The response should contain all of the records, copied exactly, and none of the images.

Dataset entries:
- - - - - - -

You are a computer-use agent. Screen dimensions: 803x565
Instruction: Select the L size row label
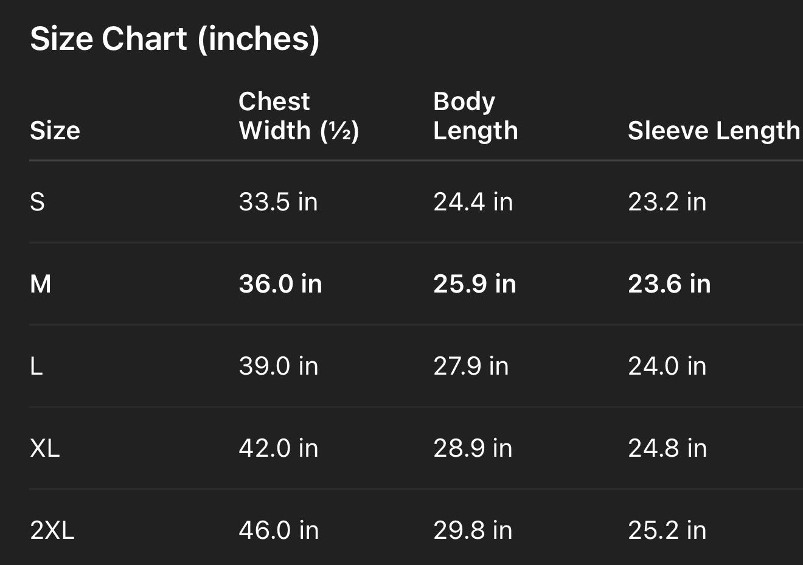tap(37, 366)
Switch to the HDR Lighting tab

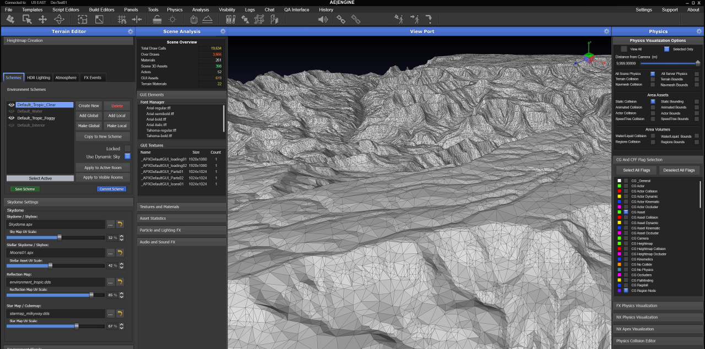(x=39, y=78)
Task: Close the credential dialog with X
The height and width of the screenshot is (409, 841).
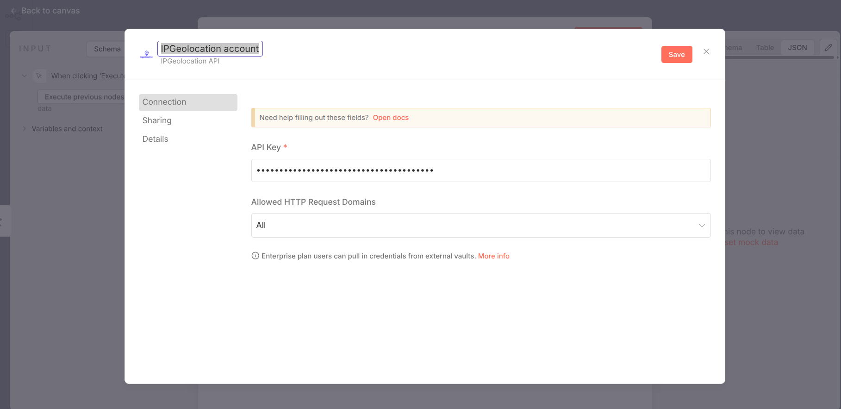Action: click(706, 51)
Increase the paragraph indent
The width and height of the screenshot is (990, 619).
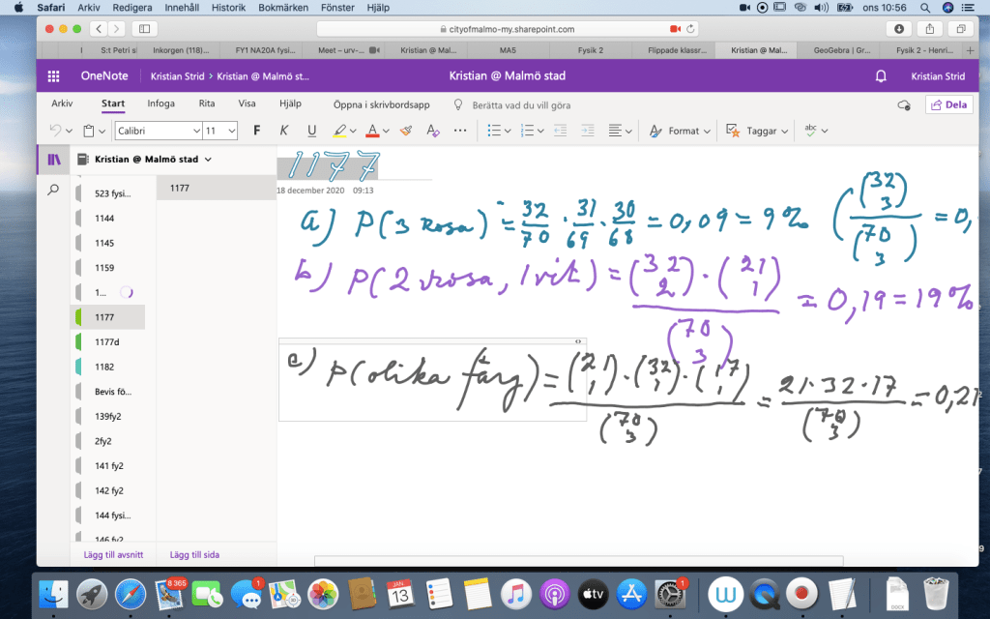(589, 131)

- - - - - - -

▸ **Written solution**:
You are a computer-use agent. Screen dimensions: 803x565
Instruction: Select the L size row label
tap(37, 366)
Switch to the HDR Lighting tab

(x=39, y=78)
Task: Close the credential dialog with X
The height and width of the screenshot is (409, 841).
Action: click(706, 51)
Increase the paragraph indent
The width and height of the screenshot is (990, 619).
(589, 131)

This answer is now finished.